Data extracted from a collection
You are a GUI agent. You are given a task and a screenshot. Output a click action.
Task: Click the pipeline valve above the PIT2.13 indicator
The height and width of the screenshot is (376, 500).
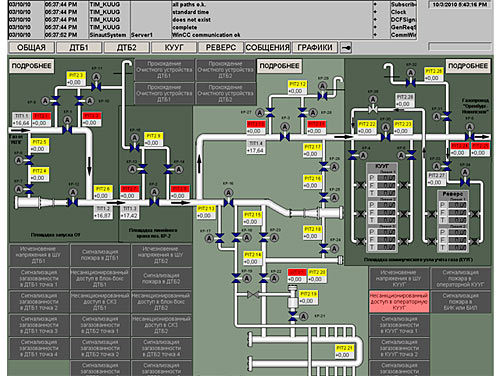(228, 202)
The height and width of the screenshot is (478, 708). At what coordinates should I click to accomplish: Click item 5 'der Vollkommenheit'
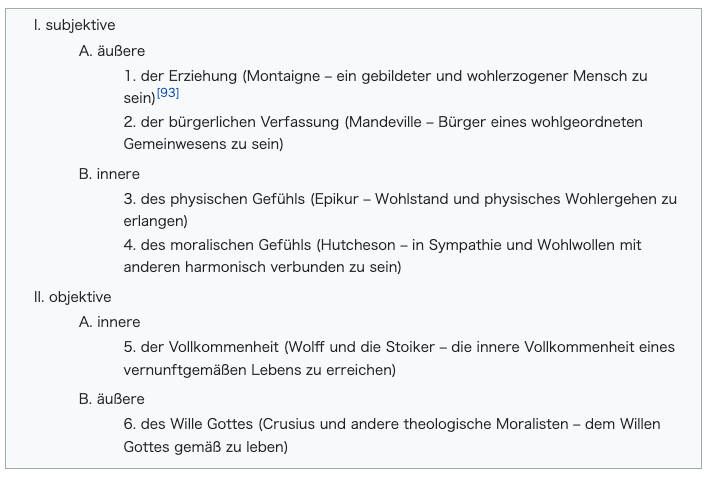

§ BRIEF
Write out the records exactly. Do not carry the pictures over.

§ TASK RESPONSE
You are a GUI agent. You are given a task and a screenshot. Output a click action.
Task: Click the pipeline valve above the PIT2.13 indicator
The height and width of the screenshot is (376, 500).
(228, 202)
The height and width of the screenshot is (478, 708). At what coordinates should I click to accomplish: Click item 5 'der Vollkommenheit'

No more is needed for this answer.